MORGER  von Eschenbach/SG                          

Wappen/arm of RapperswilDas Wappen der Morger ist in rot; über grünem Dreiberg sind vier silberne quadratförmig übereinander gelegte Stäbe, die eine Rose in silberner Farbe einschliessen, überhöht von einem goldenen Stern. - Auch das Wappen von Eschenbach/SG hat eine Rose (gelber Grund mit roter Rose). Und das Wappen des nahe bei Eschenbach gelegenen Rapperswil zeigt auf weissem Grund sogar zwei rote Rosen.

 

Die Morger von Eschenbach sind nicht mehr so zahlreich vorhanden wie die ebenfalls in Eschenbach/SG heimatberechtigten Kuster. Sie können aber auf eine ebenso lange Tradition zurückblicken. Woher die Morger ursprünglich kamen, ist unbekannt. Ein Jahrzeitbuch aus dem 16. Jahrhundert weist nach Schmerikon hin. Morger sind aber schon im Jahre 1420 in Eschenbach erwähnt; Konrad und Ulrich Morger standen damals als Pächter einiger Zehnten (Eschenbach, Schmerikon, Bollingen und Lütschbach) in Beziehung zum Kloster Rüti. Johann Morger stiftete mit seiner Gattin Anna (geb. Kuster) im Jahre 1565 den Hauptaltar der Dorf-Kirche. Im 16. Jahrhundert waren dann die Morger ein sehr bedeutendes Geschlecht in Eschenbach/SG. Damals besassen sie wohl einige der schönsten Bauerngüter in Eschenbach. Ihnen gehörten u.a. die Höfe Breiten, die Hubwiese, die "Morgeren-Gärten" am Büechliberg und die Kälen. Pfarrer Braunschweiler rühmte den Besitz der Morger in seinem Pfarrbuch 1622 als "hüpsche, lustige" Güter. Am fruchtbaren Südhang bei Bollingen gibt es heute noch den Flurnamen "Morgen", ebenso bei Diezikon.
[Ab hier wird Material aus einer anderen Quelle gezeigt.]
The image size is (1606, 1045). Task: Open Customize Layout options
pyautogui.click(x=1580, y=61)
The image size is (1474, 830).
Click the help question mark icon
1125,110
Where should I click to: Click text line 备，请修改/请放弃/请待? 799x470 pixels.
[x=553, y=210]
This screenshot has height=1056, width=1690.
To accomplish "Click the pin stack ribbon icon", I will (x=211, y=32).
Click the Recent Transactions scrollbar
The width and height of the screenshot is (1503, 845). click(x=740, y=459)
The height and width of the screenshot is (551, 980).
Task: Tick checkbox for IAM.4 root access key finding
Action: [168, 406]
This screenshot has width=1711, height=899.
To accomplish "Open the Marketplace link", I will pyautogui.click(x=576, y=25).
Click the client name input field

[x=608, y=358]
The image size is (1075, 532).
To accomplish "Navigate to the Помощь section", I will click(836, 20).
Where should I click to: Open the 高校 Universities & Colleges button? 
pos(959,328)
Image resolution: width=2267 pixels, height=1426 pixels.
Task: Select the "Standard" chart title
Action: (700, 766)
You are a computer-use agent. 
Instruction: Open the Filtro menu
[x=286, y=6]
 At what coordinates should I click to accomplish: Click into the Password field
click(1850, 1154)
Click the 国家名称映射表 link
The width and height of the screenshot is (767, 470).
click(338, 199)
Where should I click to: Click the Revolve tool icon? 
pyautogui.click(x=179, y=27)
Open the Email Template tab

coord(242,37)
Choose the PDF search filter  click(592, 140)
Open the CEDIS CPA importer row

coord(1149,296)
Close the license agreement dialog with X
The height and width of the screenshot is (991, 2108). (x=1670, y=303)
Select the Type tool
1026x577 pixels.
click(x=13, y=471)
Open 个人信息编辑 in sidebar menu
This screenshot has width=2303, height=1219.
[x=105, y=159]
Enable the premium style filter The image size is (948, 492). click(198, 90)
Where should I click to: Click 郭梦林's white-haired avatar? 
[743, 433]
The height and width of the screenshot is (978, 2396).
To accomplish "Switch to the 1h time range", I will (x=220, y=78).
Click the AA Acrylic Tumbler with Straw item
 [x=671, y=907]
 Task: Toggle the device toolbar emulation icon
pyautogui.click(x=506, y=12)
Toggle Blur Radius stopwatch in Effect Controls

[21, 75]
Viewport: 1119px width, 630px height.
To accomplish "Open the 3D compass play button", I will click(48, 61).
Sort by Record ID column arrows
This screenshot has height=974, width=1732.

Ob nun ursprünglich die Morger auf einem so benannten Hof sassen und daher ihren Namen bekamen, lässt sich nicht nachweisen, doch möglich wäre es, da gerade in der Gegend von Eschenbach/SG viele Familien ihren Namen von ihrem Hof erbten. Der Flur- und Hofname "Morgen" entspräche genau der ursprünglichen Schreibart des Personen-Namens, nämlich Morgen, nicht Morger !                                       

 

Persönlichkeiten namens MORGER: Aus dem Geschlecht Morger stammen hohe Amtsträger des Bezirks Uznach (wozu Eschenbach/SG gehörte). Unter ihnen ragte JOHANN MORGER (v. Eschenbach) hervor, der 1638 Landammann der Grafschaft Uznach wurde. Vorher war er schon Weibel, Fürsprech, Waisenvater, Landrichter und Landschreiber gewesen. JAKOB ANTON MORGER, (v. St. Gallenkappel) 1814-1883, war fast 40 Jahre Ammann des Bezirks See. Er betätigte sich gemeinnützig. FERDINAND MORGER, Sohn des Jakob Anton Morger (17.10.1846-20.9.1916) war Leiter der Spar- und Leihkasse der Bezirke See und Gaster (1883-1914), Gemeindeammann von Uznach (1891-1900), freisinniger Politiker, Förderer und Präsident der gemeinnützigen Gesellschaft des See-Bezirks. JOSEF VINZENZ MORGER (v. Eschenbach), geb. 1862, war ab 1888 Lehrer am Seminar von Rorschach, ab 1904 Direktor. Pater Dr. theol. GALL MORGER (v. Eschenbach, lebte 1883-1959) war Benediktiner im Kloster Einsiedeln. In den Jahren des zweiten Weltkrieges baute er einen Gebetsbund zur Wiedervereinigung im Glauben auf, dem 1943 rund 190 000 Menschen verschiedener Konfessionen angehörte. ALBERT PIERRE MORGER geboren 1920 in Genf, verstorben 1998, lebte und arbeitete in Thalwil und Horgen/ZH und gehörte zu den bekanntesten Schweizer Kunstmaler seiner Zeit. Dr. iur. WILLI MORGER ist stellvertretender Vorsitzender der Geschäftsleitung der SUVA, Luzern. Und schlussendlich ist EVE LANDIS-MORGER (Tochter des Albert Pierre Morger) Musikerin und wohnt in Meilen. Sie bekam 2002 von der Stadt Rapperswil als Musikerin den Kunstpreis. Daneben ist sie auch Verfasserin von 4 Kochbüchern.